#### YOUR GOAL
Beneath this line sits some data. Return only its lines from the one holding "How do I perform: Open" through the one holding "1400x849 pixels.", inclusive, exactly, with the images removed.

#### RECORDS
Segment Open
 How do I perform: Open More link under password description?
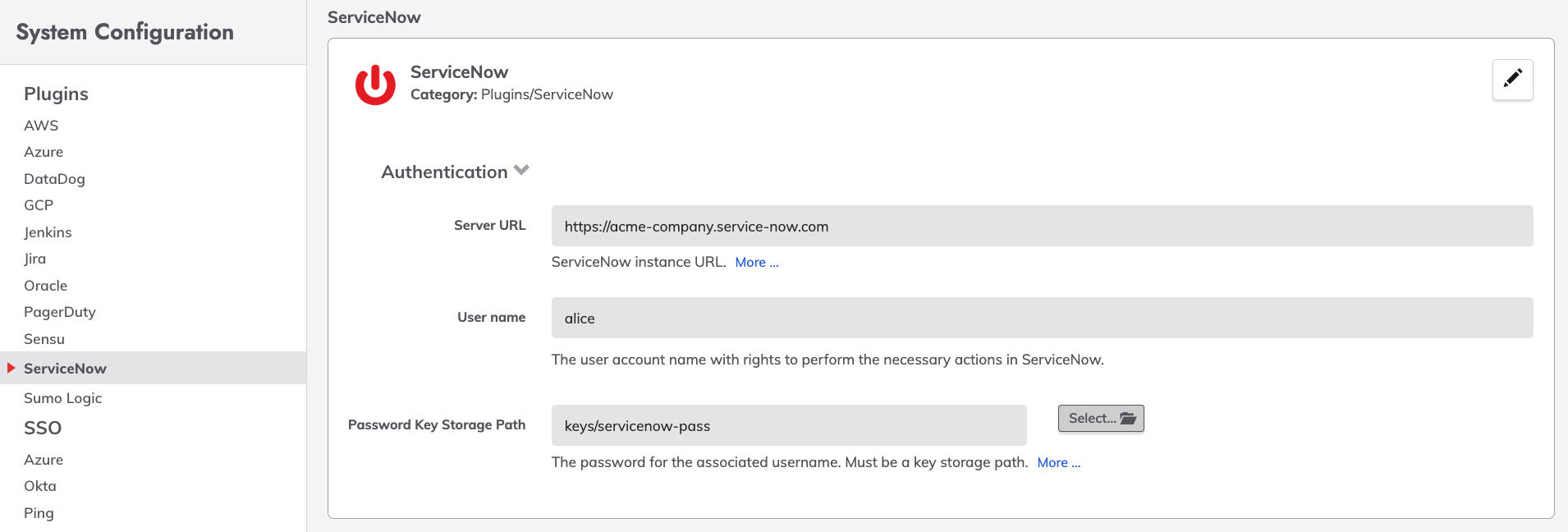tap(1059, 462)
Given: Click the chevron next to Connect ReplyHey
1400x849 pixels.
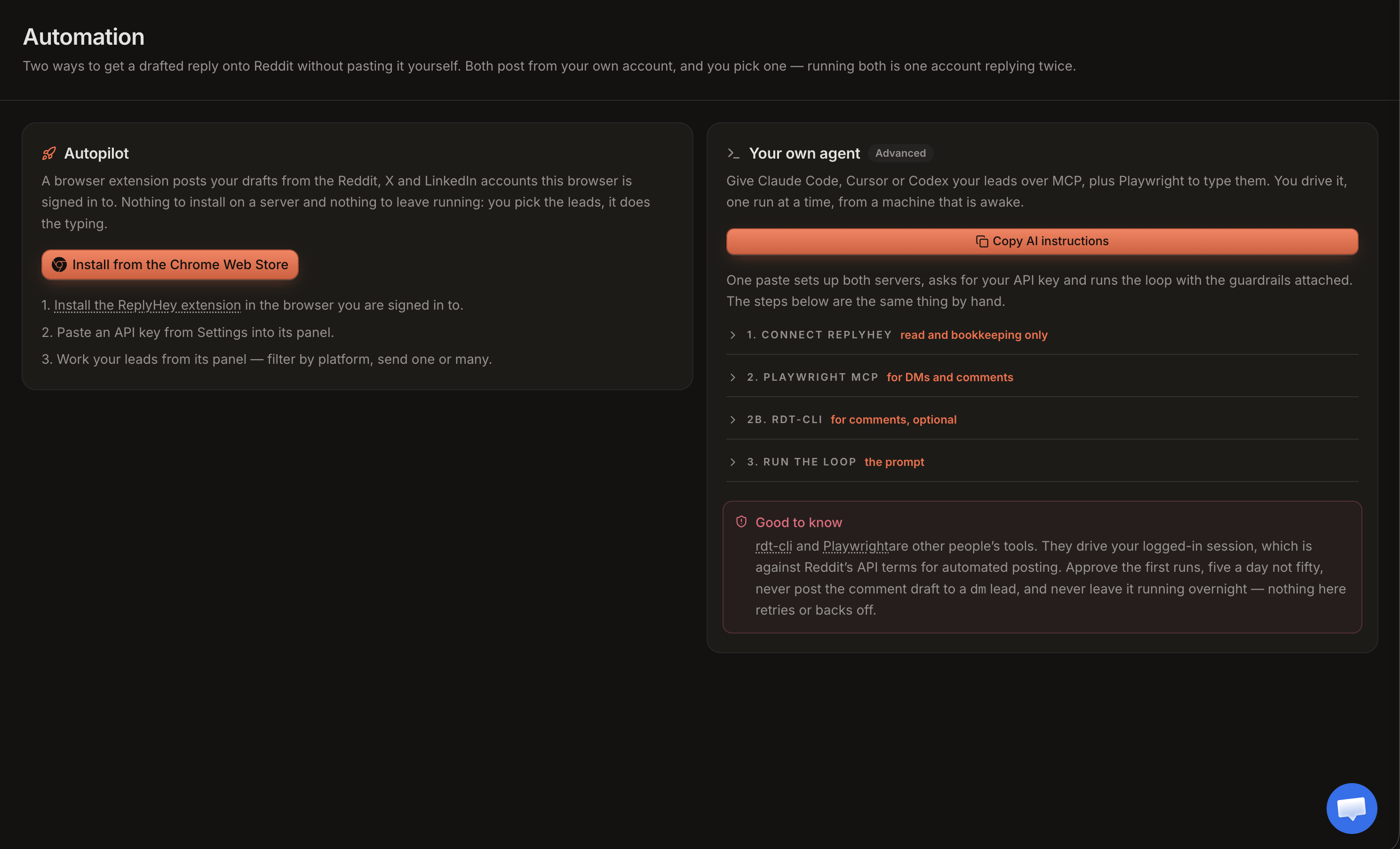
Segment Closed
Segment Open
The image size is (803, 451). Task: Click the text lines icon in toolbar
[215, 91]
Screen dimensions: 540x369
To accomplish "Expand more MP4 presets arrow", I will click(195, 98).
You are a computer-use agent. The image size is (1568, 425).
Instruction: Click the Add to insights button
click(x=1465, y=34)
Segment Closed
Segment Open
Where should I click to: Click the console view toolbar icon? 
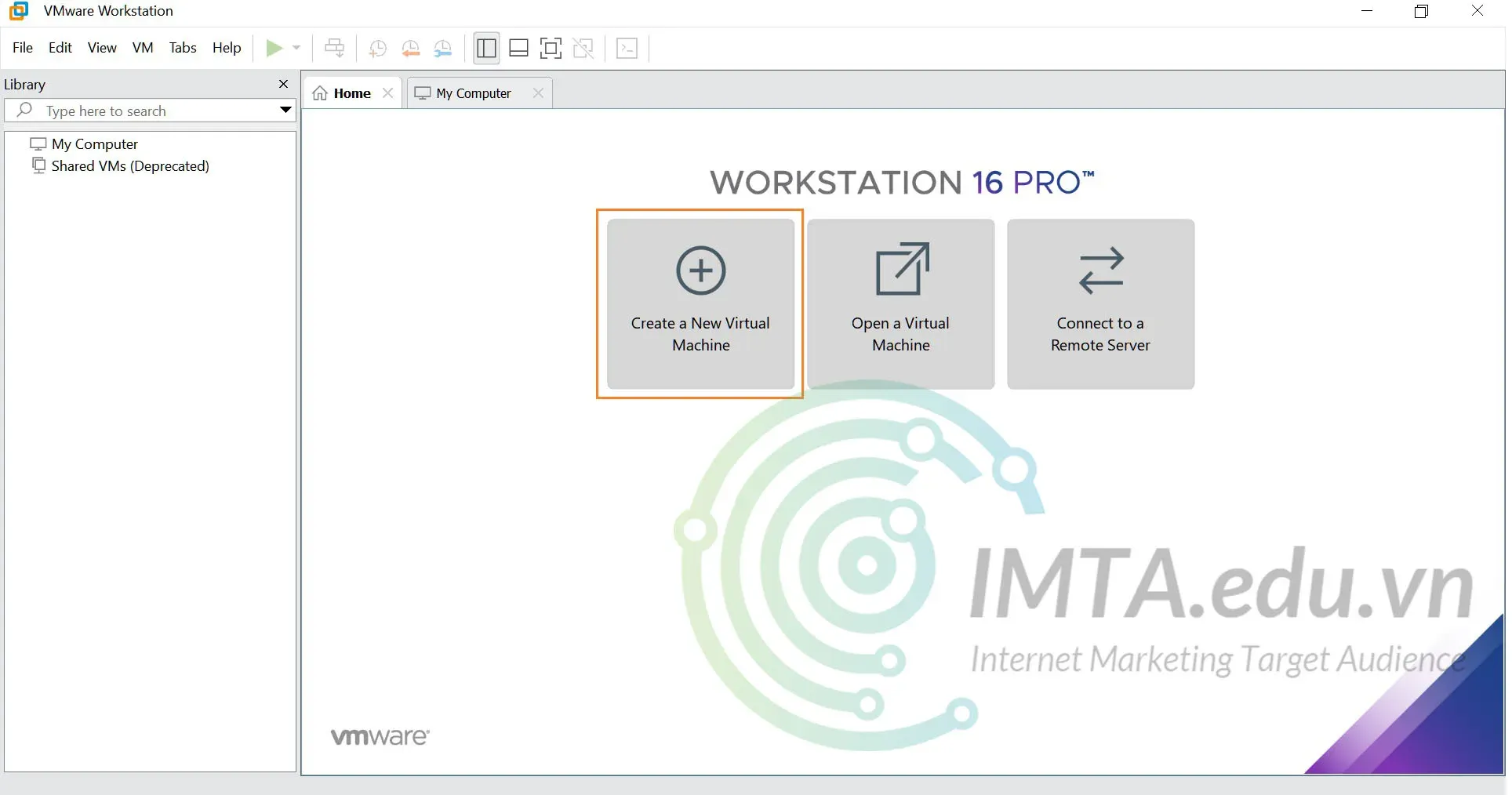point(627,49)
Segment Closed
#### ANSWER FOR THIS EXERCISE
 How do I perform: Open More link under password description?
tap(1059, 462)
Given: Click the chevron next to Connect ReplyHey
1400x849 pixels.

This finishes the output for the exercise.